Losing it was bad, claiming it back is gruelling. After 10yrs I am back, if diminished and each day I see progress, though it maybe that I re-experience change having forgotten. Without help it is impossible to assess ones own mental status.

I don't know how much I have reclaimed and how much I have rebuilt. How an easing of of the disease process has allowed brain function to resume and how much plasticity has filled in the gaps. So much feels new and each day I test this knowledge and these skills as one would in childhood. This week I realised that I had become confident at driving again, in that I no longer had to think about it.

For me it has been a process that I shape but cannot control. Each environment I experience is so much more powerful in shaping my still malleable psyche than I am. By seeking out some and avoiding others I can grow into the person I would like to be.

I now have no trouble with faces other than distinguishing American actors whose teeth all look the same.:D
 

JaimeS

Senior Member
Messages
3,408
Location
Silicon Valley, CA
Losing it was bad, claiming it back is gruelling.
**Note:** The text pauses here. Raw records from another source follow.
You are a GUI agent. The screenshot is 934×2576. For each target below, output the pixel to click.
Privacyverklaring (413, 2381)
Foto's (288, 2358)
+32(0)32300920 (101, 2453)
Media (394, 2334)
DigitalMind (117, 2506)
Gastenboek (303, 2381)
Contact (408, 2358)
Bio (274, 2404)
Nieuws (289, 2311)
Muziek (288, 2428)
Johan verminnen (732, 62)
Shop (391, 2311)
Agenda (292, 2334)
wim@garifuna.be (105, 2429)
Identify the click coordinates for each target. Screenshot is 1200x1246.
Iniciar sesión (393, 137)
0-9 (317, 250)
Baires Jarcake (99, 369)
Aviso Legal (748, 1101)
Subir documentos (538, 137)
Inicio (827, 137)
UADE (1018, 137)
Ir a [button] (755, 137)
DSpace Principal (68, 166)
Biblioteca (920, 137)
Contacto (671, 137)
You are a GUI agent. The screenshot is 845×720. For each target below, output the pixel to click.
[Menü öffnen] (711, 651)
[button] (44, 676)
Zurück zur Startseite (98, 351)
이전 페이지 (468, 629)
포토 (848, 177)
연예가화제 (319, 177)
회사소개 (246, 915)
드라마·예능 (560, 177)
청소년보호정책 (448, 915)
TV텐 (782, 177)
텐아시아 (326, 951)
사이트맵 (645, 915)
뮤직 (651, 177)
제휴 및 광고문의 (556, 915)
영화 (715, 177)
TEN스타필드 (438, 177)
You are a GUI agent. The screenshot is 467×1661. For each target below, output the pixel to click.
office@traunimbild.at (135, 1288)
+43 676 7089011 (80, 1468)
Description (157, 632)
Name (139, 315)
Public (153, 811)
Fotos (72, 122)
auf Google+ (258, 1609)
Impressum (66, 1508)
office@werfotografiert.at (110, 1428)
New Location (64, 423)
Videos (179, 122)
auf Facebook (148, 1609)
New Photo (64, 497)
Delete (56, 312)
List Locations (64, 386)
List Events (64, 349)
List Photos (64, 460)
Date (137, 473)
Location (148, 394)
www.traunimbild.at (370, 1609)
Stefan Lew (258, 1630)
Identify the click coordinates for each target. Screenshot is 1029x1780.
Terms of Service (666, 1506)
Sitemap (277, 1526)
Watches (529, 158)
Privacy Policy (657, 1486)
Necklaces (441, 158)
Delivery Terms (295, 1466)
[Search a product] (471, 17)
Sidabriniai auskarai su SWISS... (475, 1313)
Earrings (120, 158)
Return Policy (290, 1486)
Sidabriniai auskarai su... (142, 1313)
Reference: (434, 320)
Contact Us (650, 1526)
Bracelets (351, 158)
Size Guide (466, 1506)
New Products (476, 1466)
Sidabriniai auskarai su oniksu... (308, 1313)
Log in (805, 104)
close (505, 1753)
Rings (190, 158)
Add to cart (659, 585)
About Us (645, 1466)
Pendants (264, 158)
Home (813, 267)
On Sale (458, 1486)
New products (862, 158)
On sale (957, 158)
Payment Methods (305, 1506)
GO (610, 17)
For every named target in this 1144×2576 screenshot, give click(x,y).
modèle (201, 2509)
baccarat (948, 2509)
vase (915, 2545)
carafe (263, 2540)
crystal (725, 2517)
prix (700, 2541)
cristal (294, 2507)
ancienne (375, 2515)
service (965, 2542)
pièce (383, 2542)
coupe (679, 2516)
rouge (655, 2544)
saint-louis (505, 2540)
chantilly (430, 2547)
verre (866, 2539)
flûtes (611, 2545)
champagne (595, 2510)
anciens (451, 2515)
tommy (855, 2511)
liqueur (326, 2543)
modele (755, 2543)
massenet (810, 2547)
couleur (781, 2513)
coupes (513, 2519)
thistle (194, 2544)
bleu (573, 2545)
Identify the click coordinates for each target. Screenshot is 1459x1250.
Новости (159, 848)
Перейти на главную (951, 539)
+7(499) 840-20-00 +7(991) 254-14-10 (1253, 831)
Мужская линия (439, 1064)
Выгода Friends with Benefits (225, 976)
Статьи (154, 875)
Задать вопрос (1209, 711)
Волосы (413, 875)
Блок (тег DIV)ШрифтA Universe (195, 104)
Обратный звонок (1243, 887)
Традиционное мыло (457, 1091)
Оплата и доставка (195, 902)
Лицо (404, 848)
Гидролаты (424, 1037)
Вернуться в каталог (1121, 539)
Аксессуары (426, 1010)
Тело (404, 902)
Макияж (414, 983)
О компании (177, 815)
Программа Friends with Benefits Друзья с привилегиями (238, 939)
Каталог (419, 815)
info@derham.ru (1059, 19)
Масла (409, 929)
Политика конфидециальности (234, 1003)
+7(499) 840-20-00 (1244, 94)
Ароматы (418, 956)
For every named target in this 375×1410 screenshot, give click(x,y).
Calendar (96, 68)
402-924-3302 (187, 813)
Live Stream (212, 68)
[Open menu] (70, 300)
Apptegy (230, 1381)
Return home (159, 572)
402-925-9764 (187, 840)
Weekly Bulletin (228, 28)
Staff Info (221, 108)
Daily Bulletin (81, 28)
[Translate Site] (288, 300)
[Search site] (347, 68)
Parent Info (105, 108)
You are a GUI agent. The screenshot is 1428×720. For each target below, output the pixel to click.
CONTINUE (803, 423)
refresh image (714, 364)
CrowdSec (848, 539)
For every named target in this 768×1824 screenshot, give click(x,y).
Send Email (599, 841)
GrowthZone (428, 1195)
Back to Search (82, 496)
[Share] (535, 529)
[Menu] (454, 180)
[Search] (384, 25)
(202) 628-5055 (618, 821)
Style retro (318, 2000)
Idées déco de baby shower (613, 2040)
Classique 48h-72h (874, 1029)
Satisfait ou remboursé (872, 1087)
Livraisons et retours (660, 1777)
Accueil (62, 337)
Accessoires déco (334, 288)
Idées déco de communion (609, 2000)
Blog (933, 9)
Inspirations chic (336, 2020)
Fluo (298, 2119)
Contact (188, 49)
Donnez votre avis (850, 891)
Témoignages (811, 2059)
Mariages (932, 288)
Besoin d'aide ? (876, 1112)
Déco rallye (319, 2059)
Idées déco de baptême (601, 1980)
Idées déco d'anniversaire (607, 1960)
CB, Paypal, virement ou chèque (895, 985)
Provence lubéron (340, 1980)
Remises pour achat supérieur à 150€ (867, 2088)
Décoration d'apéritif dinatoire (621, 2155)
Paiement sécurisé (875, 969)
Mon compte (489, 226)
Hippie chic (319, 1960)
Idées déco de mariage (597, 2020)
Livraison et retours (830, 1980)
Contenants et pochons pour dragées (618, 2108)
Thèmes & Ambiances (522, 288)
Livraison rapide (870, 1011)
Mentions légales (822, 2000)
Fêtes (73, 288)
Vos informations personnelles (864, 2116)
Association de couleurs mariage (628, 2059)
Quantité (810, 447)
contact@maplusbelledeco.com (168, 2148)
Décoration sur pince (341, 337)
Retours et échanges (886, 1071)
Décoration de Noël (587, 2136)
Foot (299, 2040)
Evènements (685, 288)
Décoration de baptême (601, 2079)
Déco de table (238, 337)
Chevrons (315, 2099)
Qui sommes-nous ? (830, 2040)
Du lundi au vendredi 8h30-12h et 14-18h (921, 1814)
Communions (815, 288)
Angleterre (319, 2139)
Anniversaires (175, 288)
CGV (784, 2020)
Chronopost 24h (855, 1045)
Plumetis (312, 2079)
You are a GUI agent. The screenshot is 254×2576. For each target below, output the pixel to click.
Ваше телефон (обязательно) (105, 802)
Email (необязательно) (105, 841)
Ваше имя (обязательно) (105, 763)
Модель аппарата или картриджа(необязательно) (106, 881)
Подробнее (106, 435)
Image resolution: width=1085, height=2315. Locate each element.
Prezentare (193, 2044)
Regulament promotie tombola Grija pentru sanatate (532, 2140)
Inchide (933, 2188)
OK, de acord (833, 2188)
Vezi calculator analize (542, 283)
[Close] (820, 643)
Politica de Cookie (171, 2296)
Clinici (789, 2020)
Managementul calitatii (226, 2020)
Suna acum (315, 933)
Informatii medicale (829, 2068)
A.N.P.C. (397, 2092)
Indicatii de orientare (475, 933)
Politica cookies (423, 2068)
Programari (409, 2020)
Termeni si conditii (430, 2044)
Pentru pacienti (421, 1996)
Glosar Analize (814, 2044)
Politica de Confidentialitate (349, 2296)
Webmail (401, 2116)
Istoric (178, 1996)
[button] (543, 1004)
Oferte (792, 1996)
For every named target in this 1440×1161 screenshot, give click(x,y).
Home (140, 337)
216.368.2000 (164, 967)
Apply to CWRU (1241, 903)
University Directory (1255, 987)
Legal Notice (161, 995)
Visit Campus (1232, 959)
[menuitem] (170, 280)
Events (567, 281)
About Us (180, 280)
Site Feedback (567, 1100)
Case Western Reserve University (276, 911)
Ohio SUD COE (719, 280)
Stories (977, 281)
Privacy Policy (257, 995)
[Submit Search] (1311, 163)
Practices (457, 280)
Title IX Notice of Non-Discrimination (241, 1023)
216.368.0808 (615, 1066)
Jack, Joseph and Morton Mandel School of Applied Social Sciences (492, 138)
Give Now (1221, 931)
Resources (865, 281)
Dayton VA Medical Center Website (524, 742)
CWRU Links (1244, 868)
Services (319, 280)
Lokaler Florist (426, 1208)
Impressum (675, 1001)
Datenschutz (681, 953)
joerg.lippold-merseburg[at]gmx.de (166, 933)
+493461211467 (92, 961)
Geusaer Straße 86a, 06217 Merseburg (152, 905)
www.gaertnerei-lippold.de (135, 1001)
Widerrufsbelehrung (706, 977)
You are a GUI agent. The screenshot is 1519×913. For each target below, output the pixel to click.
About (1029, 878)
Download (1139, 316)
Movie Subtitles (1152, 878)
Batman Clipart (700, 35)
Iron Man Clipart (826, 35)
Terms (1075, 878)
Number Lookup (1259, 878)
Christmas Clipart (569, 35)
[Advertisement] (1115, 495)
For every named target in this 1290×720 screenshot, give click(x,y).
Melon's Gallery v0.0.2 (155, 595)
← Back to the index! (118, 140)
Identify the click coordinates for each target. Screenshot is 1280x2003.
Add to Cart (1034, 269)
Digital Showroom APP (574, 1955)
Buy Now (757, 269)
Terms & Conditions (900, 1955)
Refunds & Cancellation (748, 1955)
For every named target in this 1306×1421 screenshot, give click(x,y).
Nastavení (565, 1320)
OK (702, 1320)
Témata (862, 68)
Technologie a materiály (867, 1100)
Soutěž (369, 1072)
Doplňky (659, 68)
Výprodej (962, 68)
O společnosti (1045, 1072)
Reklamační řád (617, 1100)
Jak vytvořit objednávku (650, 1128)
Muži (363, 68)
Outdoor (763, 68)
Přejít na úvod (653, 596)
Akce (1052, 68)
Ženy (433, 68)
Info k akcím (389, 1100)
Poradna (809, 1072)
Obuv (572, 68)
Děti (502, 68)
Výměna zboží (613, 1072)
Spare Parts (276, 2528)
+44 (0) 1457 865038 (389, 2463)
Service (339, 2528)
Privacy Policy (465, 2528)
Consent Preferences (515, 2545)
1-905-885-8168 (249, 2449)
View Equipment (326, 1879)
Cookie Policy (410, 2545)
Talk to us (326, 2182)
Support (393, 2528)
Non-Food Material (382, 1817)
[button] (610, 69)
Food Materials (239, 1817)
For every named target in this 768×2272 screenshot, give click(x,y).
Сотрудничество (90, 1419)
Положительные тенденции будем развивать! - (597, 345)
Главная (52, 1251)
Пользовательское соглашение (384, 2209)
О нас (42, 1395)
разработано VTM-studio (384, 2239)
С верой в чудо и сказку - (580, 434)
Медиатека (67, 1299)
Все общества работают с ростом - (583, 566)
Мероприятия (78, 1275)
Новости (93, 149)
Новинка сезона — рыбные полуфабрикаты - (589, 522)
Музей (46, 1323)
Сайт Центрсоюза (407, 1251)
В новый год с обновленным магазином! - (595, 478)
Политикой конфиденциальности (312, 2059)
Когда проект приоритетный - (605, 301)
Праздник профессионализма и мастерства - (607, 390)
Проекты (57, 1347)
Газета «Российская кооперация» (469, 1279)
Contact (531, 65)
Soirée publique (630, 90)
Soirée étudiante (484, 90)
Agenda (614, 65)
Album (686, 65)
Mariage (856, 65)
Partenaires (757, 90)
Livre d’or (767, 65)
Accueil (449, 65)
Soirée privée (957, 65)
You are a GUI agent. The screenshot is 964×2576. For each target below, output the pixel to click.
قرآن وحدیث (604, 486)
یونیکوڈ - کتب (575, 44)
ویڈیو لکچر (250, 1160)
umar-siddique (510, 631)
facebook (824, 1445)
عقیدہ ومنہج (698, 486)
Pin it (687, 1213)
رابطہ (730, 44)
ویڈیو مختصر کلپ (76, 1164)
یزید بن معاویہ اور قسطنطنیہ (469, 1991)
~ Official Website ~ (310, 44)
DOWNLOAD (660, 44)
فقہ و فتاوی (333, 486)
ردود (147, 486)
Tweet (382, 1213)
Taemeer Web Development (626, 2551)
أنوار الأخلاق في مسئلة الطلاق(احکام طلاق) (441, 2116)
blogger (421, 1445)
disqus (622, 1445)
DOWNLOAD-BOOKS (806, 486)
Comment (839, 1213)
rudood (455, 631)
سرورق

After 10yrs I am back, if diminished and each day I see progress, though it maybe that I re-experience change having forgotten.

I lost my creative ability during the acute phase. All of it.

I've been writing stories since I could hold a pen: little black-and-white notebooks filled with fiction from five-year-old me. It was like a door to my core self slammed shut and I couldn't get in anymore.

Coming back, now. Thank heavens for neuroplasticity. But still more logically-oriented than I used to be, less prone to leaps of creativity. It's the creepiest.

-J
 

MeSci

ME/CFS since 1995; activity level 6?
Messages
8,232
Location
Cornwall, UK
I lost my creative ability during the acute phase. All of it.

I've been writing stories since I could hold a pen: little black-and-white notebooks filled with fiction from five-year-old me. It was like a door to my core self slammed shut and I couldn't get in anymore.

Coming back, now. Thank heavens for neuroplasticity. But still more logically-oriented than I used to be, less prone to leaps of creativity. It's the creepiest.

-J
Anyone older had this? I have it currently, and am almost 63. I have been ill for 21 years but never had this before.

Something physical has happened and I am longing for it to come back. It is devastating.

I can hardly do anything without mental exhaustion, and have lost my memory for a lot of things. Some are coming back, but it is so slow.
 

duncan

Senior Member
Messages
2,240
@MeSci , I have it. I wrote for a living before I grew too ill. I am 60.

Now I string ideas together, but it's a crapshoot whether the words make sense. I have lost the ability to anticipate or judge what the reader will read.

On many days it's worse than that. As a writer, that's crippling. Now when I write, I do so by the seat of my pants with fingers crossed.

My memory is suspect too in inconsistent but significant ways. For instance, I forgot my daughter's birthday. Not just that day, I could not recall the month, and when it was pointed out to me me, it seemed wrong. The next day, I remembered it fine.